*Work to be completed*: Reproduce, exactly and in full, only the lines below from the one containing "How do I perform: Open the Network menu?" through the one containing "Given: Collapse the Brownz Waldig folder".

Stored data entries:
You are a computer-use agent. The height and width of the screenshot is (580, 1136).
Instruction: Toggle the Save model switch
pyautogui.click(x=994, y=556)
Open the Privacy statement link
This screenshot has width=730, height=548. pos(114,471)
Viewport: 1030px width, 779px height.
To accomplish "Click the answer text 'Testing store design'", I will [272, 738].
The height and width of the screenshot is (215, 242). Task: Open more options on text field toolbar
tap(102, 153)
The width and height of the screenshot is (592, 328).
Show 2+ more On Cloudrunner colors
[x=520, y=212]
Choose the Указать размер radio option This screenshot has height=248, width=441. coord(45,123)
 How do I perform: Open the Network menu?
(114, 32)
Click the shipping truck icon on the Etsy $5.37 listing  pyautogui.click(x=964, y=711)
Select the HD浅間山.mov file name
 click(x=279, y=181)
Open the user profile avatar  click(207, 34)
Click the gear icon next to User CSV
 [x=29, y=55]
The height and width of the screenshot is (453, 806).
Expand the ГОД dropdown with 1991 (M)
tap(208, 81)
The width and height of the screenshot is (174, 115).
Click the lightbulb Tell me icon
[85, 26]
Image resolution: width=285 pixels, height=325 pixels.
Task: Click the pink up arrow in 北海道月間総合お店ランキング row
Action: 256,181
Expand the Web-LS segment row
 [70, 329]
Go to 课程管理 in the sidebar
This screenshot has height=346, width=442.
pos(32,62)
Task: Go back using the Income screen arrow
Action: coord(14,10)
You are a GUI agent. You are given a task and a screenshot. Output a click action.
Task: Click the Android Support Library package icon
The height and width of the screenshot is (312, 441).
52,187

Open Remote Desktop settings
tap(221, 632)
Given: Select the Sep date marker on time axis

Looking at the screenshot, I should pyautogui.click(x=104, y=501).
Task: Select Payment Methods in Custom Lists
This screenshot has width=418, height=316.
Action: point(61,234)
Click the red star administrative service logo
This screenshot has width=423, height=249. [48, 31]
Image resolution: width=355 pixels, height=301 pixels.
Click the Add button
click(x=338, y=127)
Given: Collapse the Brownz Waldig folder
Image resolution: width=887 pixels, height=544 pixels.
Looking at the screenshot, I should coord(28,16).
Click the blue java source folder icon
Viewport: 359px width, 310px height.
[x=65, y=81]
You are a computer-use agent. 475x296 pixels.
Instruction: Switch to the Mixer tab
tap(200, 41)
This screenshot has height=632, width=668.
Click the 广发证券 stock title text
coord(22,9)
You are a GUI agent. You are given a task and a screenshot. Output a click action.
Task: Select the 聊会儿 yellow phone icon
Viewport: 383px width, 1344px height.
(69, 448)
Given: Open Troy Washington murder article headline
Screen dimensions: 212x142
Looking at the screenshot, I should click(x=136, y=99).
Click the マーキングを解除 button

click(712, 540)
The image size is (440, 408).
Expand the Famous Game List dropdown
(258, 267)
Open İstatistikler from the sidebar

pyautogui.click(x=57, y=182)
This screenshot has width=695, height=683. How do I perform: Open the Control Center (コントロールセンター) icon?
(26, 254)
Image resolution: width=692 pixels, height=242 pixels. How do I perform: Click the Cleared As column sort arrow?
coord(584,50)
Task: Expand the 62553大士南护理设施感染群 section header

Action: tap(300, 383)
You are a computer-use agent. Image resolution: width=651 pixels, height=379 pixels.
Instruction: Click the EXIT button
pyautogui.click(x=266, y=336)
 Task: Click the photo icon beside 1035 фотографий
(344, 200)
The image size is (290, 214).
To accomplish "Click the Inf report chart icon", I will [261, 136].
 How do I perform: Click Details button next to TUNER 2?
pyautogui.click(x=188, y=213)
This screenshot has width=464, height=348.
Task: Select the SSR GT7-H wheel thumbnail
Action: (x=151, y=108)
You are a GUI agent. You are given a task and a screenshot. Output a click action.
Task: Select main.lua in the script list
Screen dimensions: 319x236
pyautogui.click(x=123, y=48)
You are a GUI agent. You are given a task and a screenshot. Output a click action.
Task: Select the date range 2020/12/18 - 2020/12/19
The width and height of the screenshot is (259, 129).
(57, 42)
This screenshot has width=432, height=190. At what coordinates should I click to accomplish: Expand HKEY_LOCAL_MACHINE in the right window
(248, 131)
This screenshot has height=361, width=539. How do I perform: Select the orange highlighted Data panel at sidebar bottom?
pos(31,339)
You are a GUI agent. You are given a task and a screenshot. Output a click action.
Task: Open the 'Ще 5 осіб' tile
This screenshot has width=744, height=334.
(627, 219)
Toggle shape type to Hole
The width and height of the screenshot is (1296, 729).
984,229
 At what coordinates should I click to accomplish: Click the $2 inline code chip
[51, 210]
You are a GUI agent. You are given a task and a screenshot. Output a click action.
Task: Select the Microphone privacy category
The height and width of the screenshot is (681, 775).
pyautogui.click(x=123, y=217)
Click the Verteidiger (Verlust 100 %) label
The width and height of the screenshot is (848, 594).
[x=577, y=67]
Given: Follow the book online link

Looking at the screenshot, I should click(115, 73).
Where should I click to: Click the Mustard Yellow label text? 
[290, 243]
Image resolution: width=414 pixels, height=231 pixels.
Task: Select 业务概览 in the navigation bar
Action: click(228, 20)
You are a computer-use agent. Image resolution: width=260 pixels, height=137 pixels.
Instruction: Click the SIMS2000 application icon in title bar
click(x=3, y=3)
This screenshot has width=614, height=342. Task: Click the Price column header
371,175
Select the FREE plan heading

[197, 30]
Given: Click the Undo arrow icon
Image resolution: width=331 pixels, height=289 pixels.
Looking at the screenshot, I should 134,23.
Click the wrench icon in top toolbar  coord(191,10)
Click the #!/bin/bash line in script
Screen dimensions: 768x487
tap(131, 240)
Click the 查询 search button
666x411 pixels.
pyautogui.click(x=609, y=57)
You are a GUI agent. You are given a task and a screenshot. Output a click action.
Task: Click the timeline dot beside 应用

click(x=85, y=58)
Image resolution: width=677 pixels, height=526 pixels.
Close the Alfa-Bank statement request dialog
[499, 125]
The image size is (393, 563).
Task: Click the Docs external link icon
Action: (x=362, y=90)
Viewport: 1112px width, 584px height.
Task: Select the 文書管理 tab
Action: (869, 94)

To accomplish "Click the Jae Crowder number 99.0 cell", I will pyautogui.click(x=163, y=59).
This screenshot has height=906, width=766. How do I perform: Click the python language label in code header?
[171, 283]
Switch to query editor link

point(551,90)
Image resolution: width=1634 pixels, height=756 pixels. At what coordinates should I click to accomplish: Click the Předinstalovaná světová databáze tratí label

*Answer box*:
 How do I perform: Open the Network menu?
(114, 32)
Click the shipping truck icon on the Etsy $5.37 listing  pyautogui.click(x=964, y=711)
Select the HD浅間山.mov file name
 click(x=279, y=181)
Open the user profile avatar  click(207, 34)
Click the gear icon next to User CSV
 [x=29, y=55]
The height and width of the screenshot is (453, 806).
Expand the ГОД dropdown with 1991 (M)
tap(208, 81)
The width and height of the screenshot is (174, 115).
Click the lightbulb Tell me icon
[85, 26]
Image resolution: width=285 pixels, height=325 pixels.
Task: Click the pink up arrow in 北海道月間総合お店ランキング row
Action: 256,181
Expand the Web-LS segment row
 [70, 329]
Go to 课程管理 in the sidebar
This screenshot has height=346, width=442.
pos(32,62)
Task: Go back using the Income screen arrow
Action: coord(14,10)
You are a GUI agent. You are given a task and a screenshot. Output a click action.
Task: Click the Android Support Library package icon
The height and width of the screenshot is (312, 441).
52,187

Open Remote Desktop settings
tap(221, 632)
Given: Select the Sep date marker on time axis

Looking at the screenshot, I should pyautogui.click(x=104, y=501).
Task: Select Payment Methods in Custom Lists
This screenshot has width=418, height=316.
Action: point(61,234)
Click the red star administrative service logo
This screenshot has width=423, height=249. [48, 31]
Image resolution: width=355 pixels, height=301 pixels.
Click the Add button
click(x=338, y=127)
Given: Collapse the Brownz Waldig folder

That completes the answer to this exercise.